- **RECORDS TO PROCESS**:

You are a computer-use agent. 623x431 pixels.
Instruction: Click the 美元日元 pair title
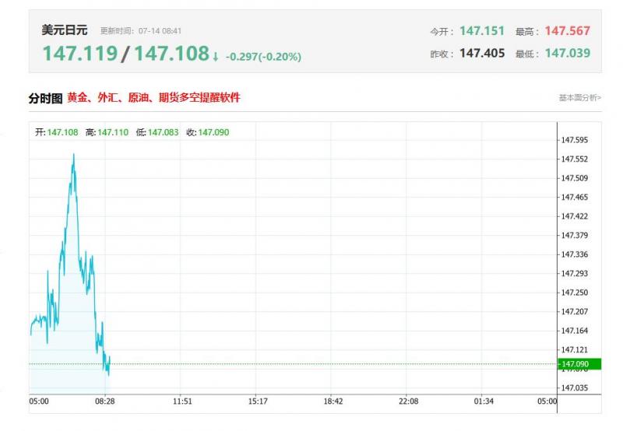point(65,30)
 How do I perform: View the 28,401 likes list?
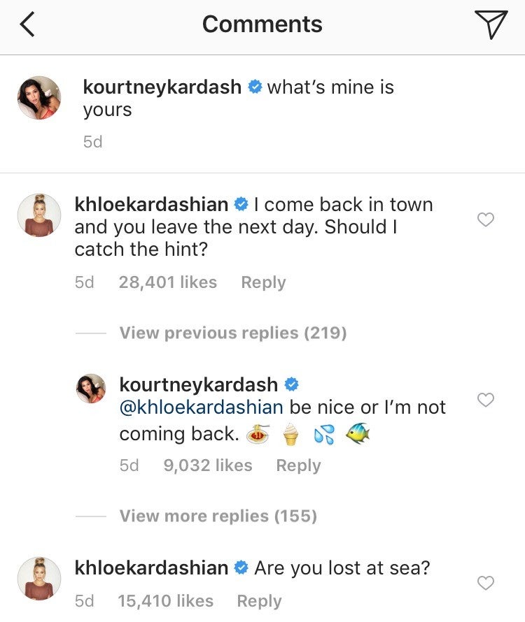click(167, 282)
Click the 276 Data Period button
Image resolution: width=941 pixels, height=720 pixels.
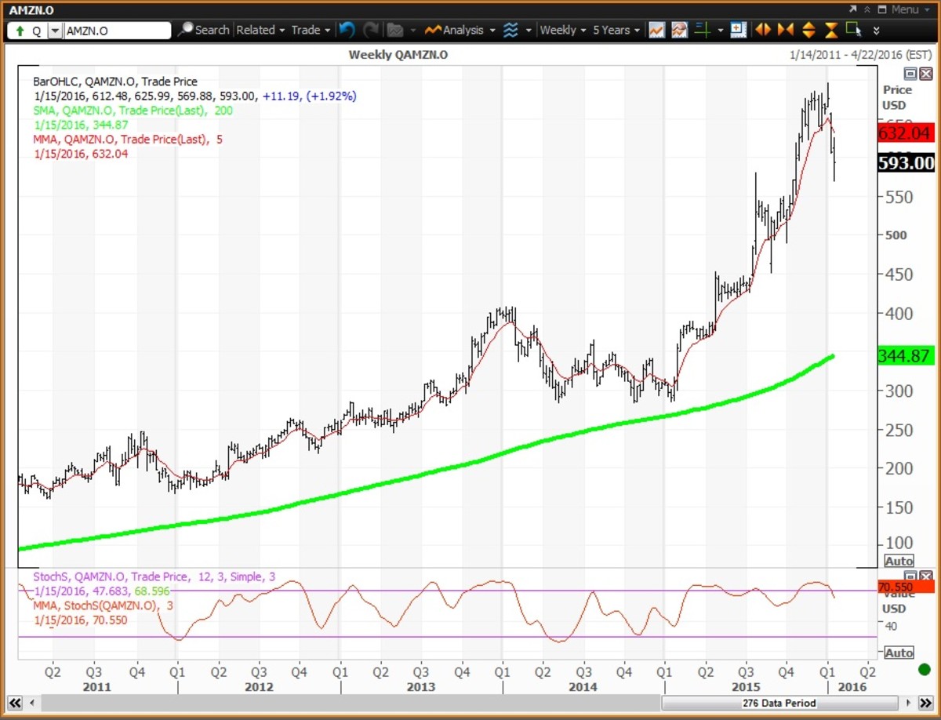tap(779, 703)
...
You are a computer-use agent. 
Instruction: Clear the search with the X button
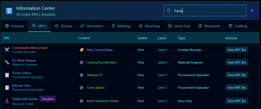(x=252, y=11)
---
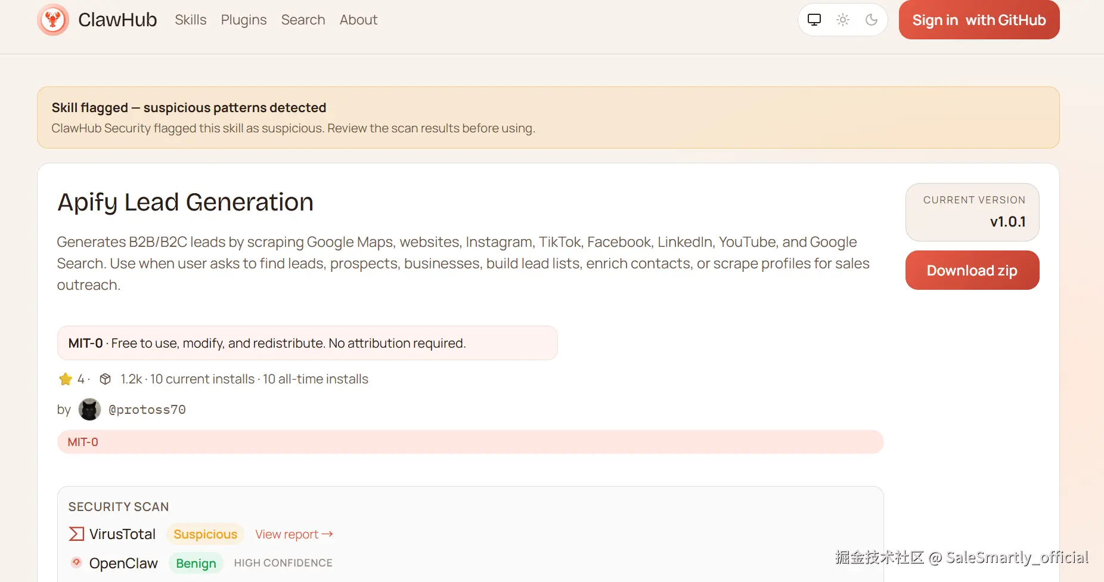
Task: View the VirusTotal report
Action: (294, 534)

- **EXERCISE**:
Show every line of the data in which the word "computer" appears.

- **SOLUTION TO THIS PROBLEM**:
You are a computer-use agent. 623x431 pixels.
You are a computer-use agent. 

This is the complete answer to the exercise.